On mine I can see what is going on once I get past 120 grit, but it comes out dramatically upon etching.
 
On mine I can see what is going on once I get past 120 grit, but it comes out dramatically upon etching.

I got it shined in a way that i could see it better, i can only say that from what i can tell, it's going to be world class.
 
Here's one in 26c3. The hamon showed up much lower than I wanted. This steel has a lower hardenability than I expected, with the pinch of chrome and all... I think I'll try a water quench next time, as per Veostalpine's recommendation.

Killer work and i love the look you got, what steps / materials do you use to polish / progress through making the hamon pop?
 
Here's one in 26c3. The hamon showed up much lower than I wanted. This steel has a lower hardenability than I expected, with the pinch of chrome and all... I think I'll try a water quench next time, as per Veostalpine's recommendation.

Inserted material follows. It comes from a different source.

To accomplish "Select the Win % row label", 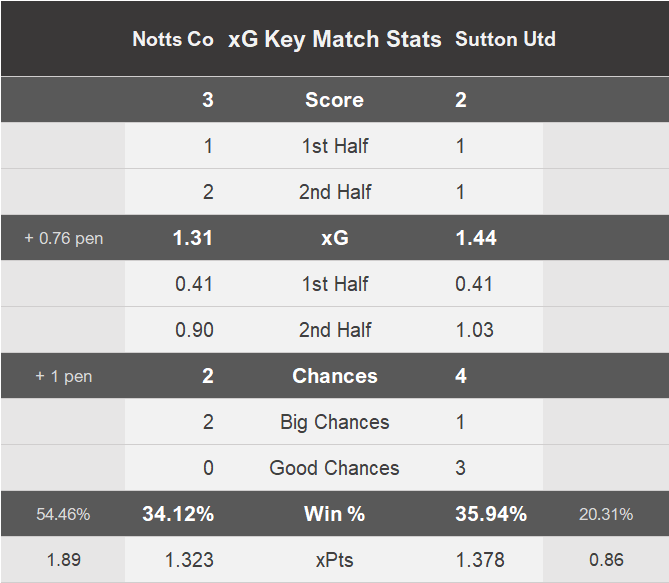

Also, clay? Were bevels ground before hand?
 
Furnace gasket cement as clay, thin layer around 1/16". The blade was preground to around 1/16" at edge. Typical hand sanding up to #1500. Then a very short dip in 1:5 ferric. Then I gently removed the oxides with #3000 paper.

I doubt it's the best way to do this but it works for me...
 
You should look into Greg Cimms. His hamon game is tight.

Already follow him, but I know him by his handle & his laminates. Not his hamons, I’ll have to dig around. His laminated steel doesn’t even make sense??
 
You have an auto hamon
Usually can happen at thicker part of spine where blade holds heat

This is exactly what I was thinking, it seems to be RIGHT where the thermal mass of the blade would be the largest. Floating far from both edges and stopping before the tip. I really hope all three blades end up having it.

I wasn’t planning to get practice polishing out Hamons for a while (although I am planning to get a kiln and move strictly to carbon steel), but it seems I got lucky here. I’ll post the results - I took a video last night before I left that shows it well. I’ll post it here soon.
 
I agree you have auto hamon.
I have worked some with both W2 and 26C3 and have to say I agree with John Doyle that 26C3 isn't quite as good as W2 but I find it good.
I like the ease of heat treating 26C3. It gets screaming hard with a 10 min soak at 1465-1475 and dunk in Parks #50. The W2 I have needs a lot of tender loving care to heat treat but does make awesome hamon.
The first knife is hamon on W2 the second is 26C3.